We are all prisoners of our past. Those of us who have lived long enough to start tempting the actuarial tables are prisoners more than most. For me, listening to Obama’s soaring rhetoric takes me back to another time and place. I am transported to 1960, a frivolous college senior, one who hadn’t thought much about the world he lived in, except how to make a living, meet a girl and live out my own version of the American Dream. I am surrounded by students like me. We all will vote for the first time in the November presidential election. Jack Kennedy has awakened something in us we didn’t know was there. We are waiting for him to arrive on the Temple University campus. You can say we are merely kids waiting to catch a glimpse of a new rock star (many tell us that with scorn), but we are here and we are waiting with churning feelings that there is something greater than our sorry, trivial selves. We who never believed in much of anything now know what it is to believe.

That was how it was in ’60. It was a great time to come of age politically. It was the time of Dr.
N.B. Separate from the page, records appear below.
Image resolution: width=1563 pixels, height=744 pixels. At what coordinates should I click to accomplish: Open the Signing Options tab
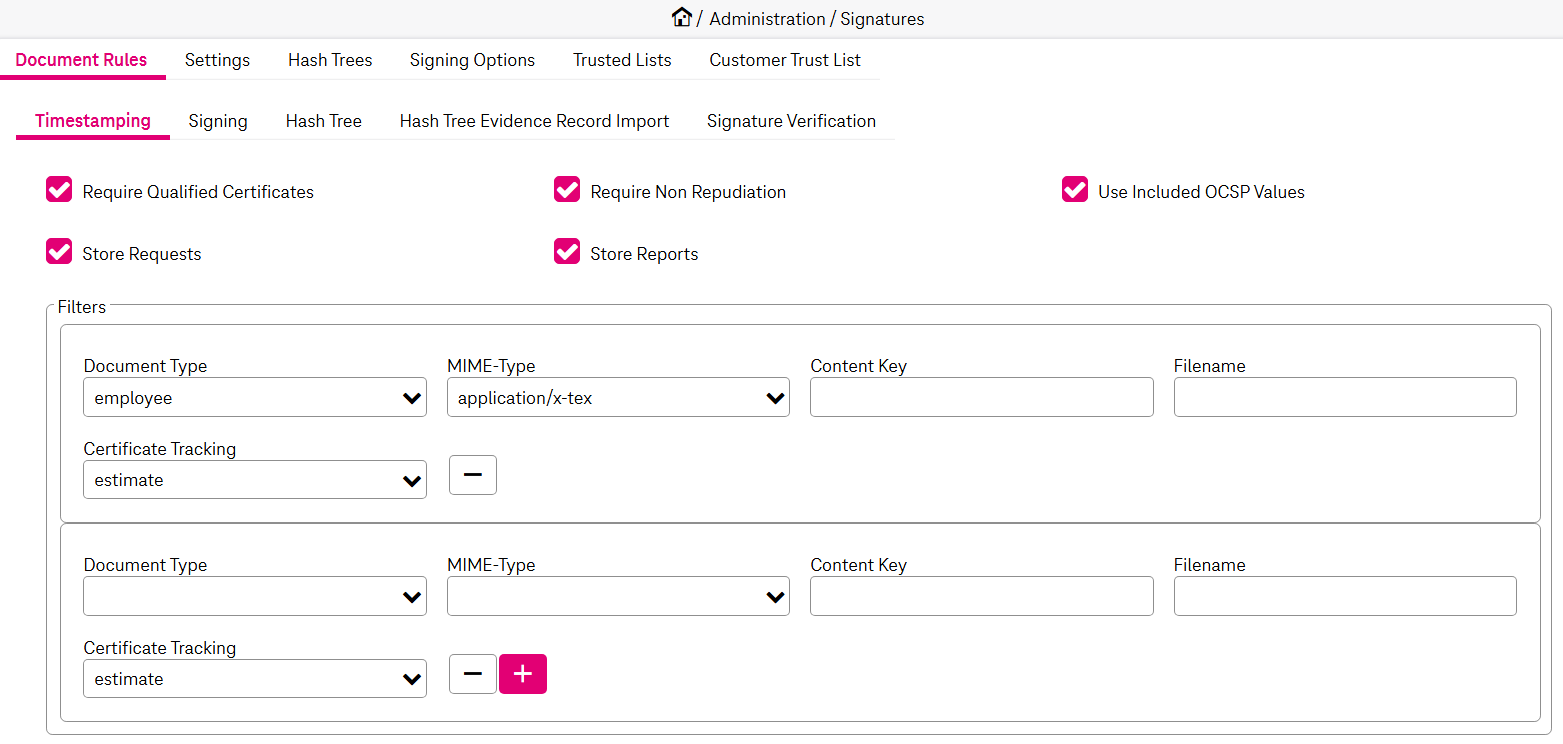tap(472, 60)
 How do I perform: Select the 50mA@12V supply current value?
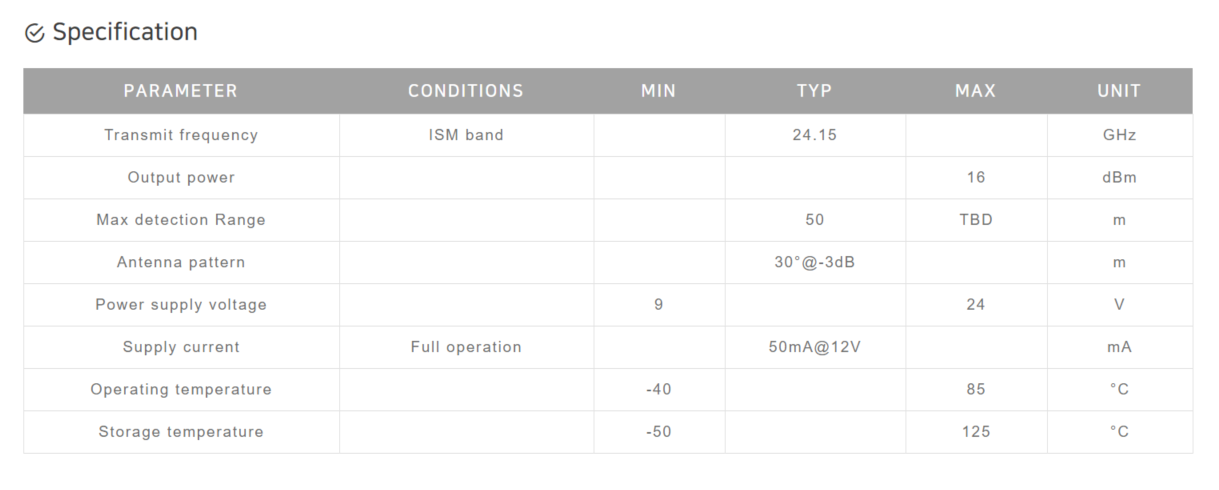point(815,347)
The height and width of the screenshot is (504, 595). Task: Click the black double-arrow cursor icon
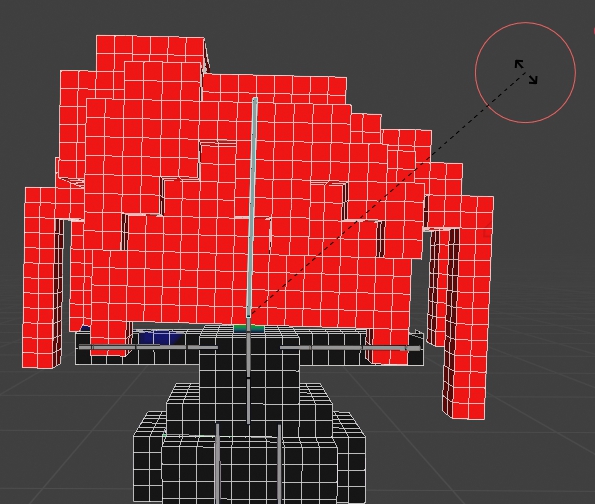point(526,71)
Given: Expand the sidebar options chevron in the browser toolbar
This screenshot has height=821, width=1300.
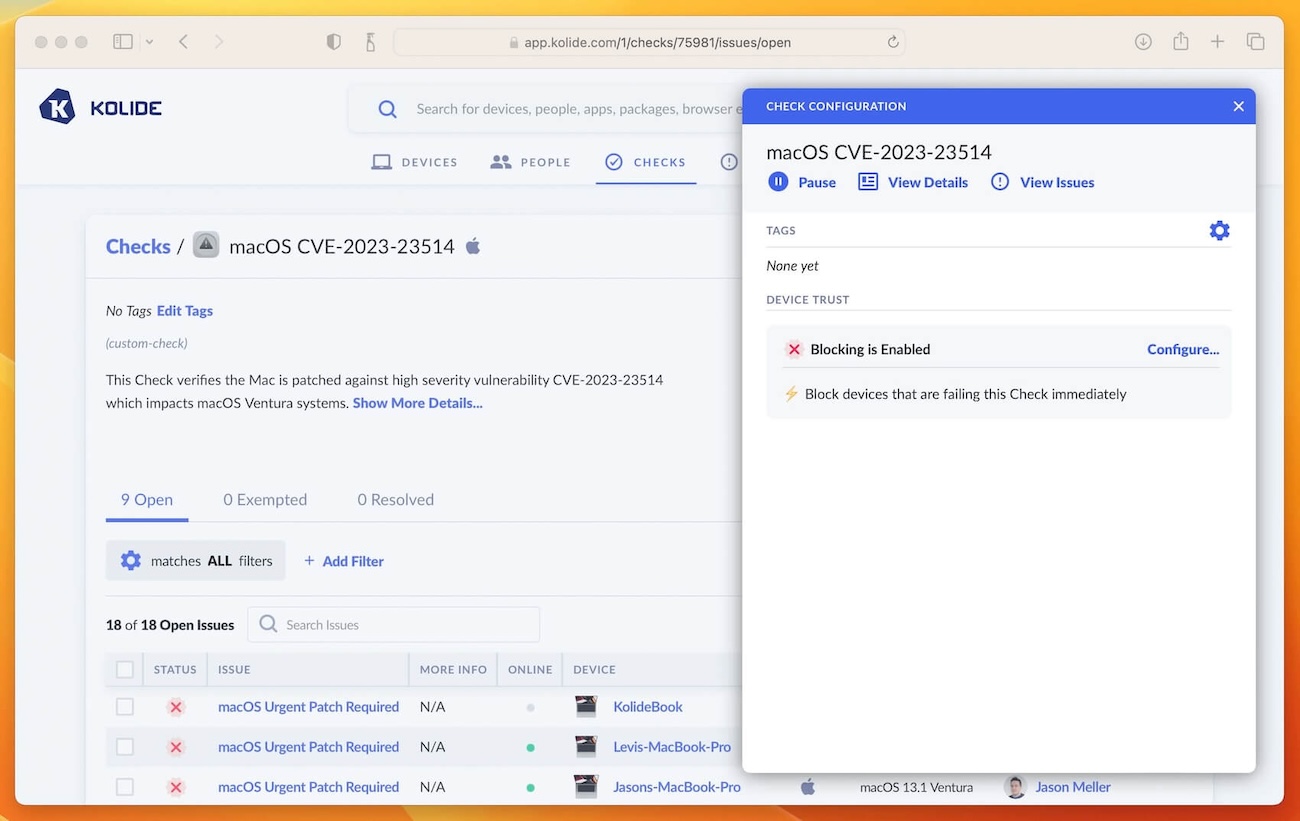Looking at the screenshot, I should pos(148,41).
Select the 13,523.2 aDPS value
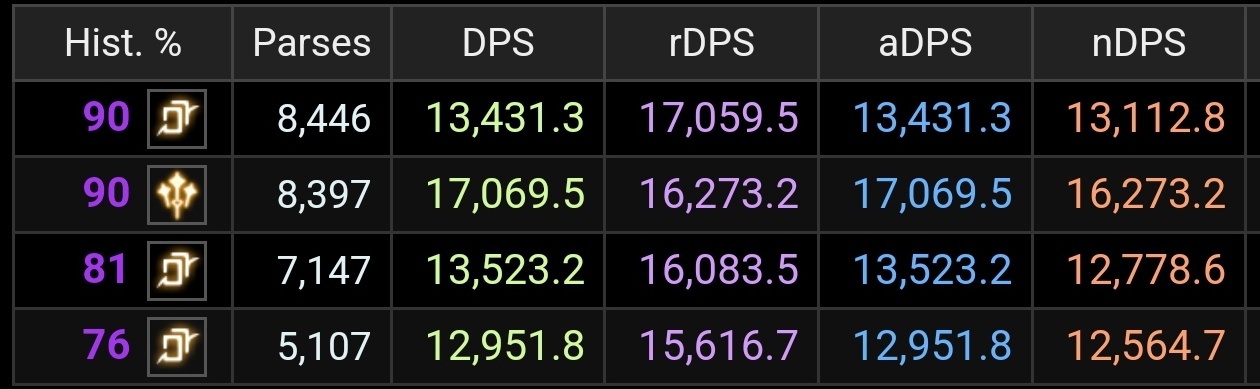 point(932,270)
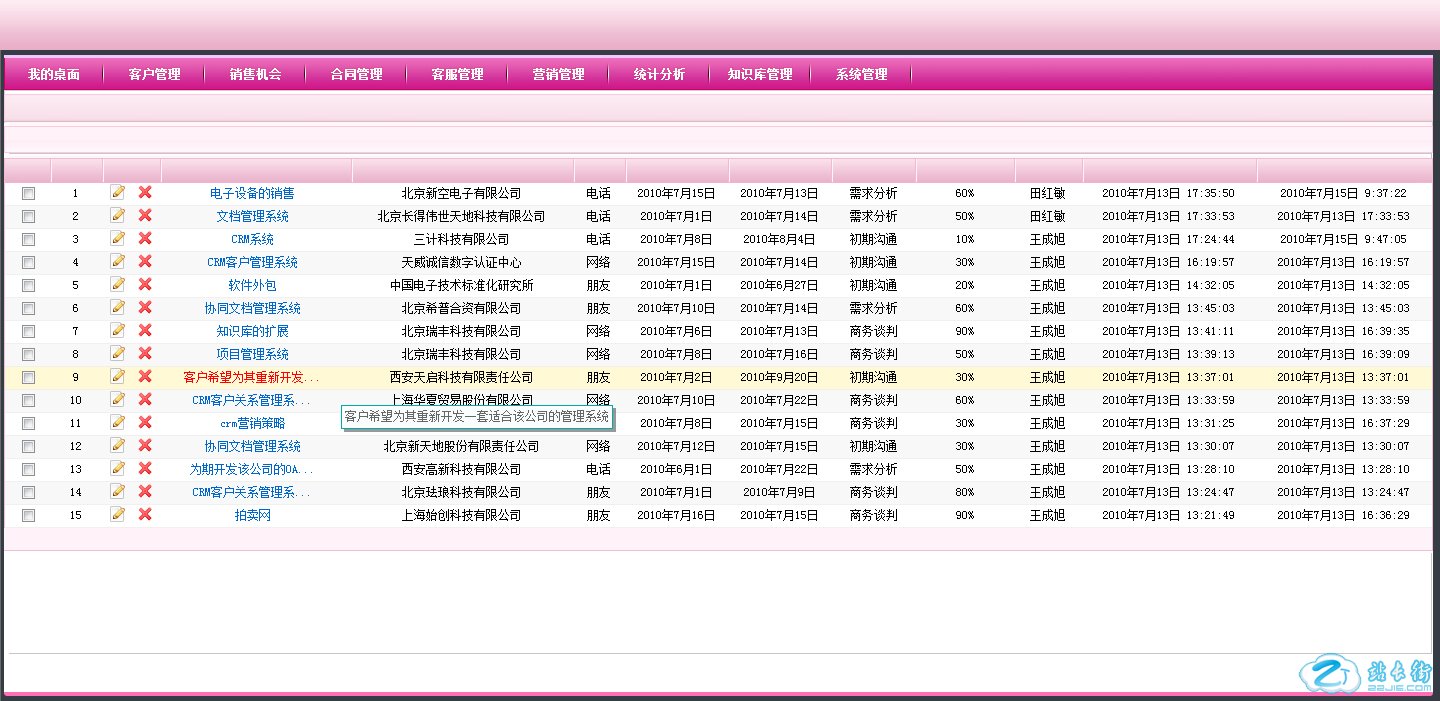The image size is (1440, 701).
Task: Tick the checkbox for row 1
Action: tap(28, 193)
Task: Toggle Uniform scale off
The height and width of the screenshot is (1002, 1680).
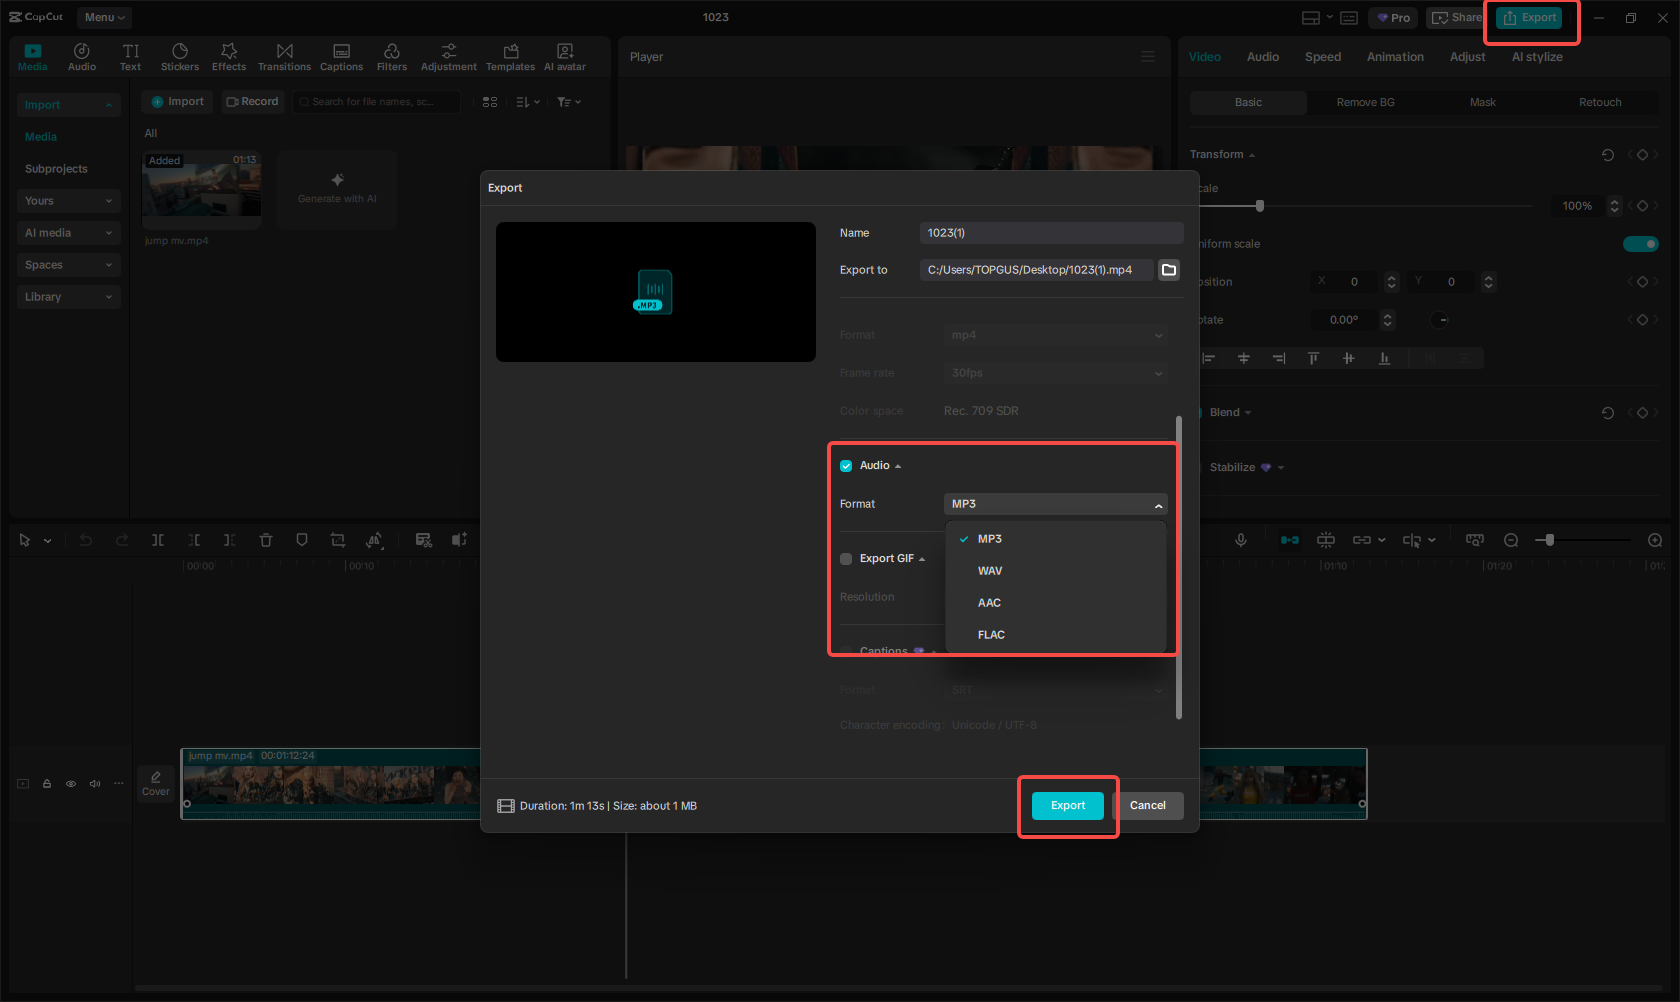Action: pos(1641,243)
Martin Luther King Jr. It was the time when Richard Nixon played the heavy so well. The Cold War had us frightened, but we were alive with the expectancy of youth; alive with the feeling there was nothing we could not conquer.

I felt those feelings only once more. This time it was Bobby Kennedy calling for us to stop the war. I was no longer the same person and the feelings JFK had stirred had already been tainted by assassination. Bobby’s words did not garner my support. I was for clean Gene McCarthy, who treated politics with world-weary scorn. The rifle shots in Dealey Plaza in ’63 had robbed me of my idealism. I was already jaded and full of disdain for the idealists who rushed to support Bobby. The night Bobby was shot, and then Dr. King, was the end of youth for a lot of us. I never hoped to find it again and maybe this new infatuation with the promise of Barack Obama won’t last. Maybe the ugliness of American politics is bound to taint all of us. But the words of Caroline Kennedy haunt us. Along with her, we are remembering how it once was.

It is all eerily familiar — the adoring crowds, the lean youthful candidate with his pretty wife and two young children, the soaring rhetoric of hope. The disappointment of too many years tries to prevent me from getting involved. A voice within warns of the likely disillusionment ahead. I dream the nightmare of assassin’s bullets and wake up scared as hell. Are we fated to live out our worst nightmare over and over again or is it just possible this time the dream will become a reality?

Like those jilted by romance, I promised myself I would never fall in love with a candidate again. One by one, I have seen a procession of mediocrities inhabit the White House for too many years. The candidate of hope always raises more expectations than he or she can deliver. That is the problem with hope: disappointment almost inevitably follows.

Yet against my better judgment, I am taken to another time when it didn’t seem silly to hope, when it seemed as if discretion was not the better part of valor, that the only way to accomplish dreams is to dare to dream.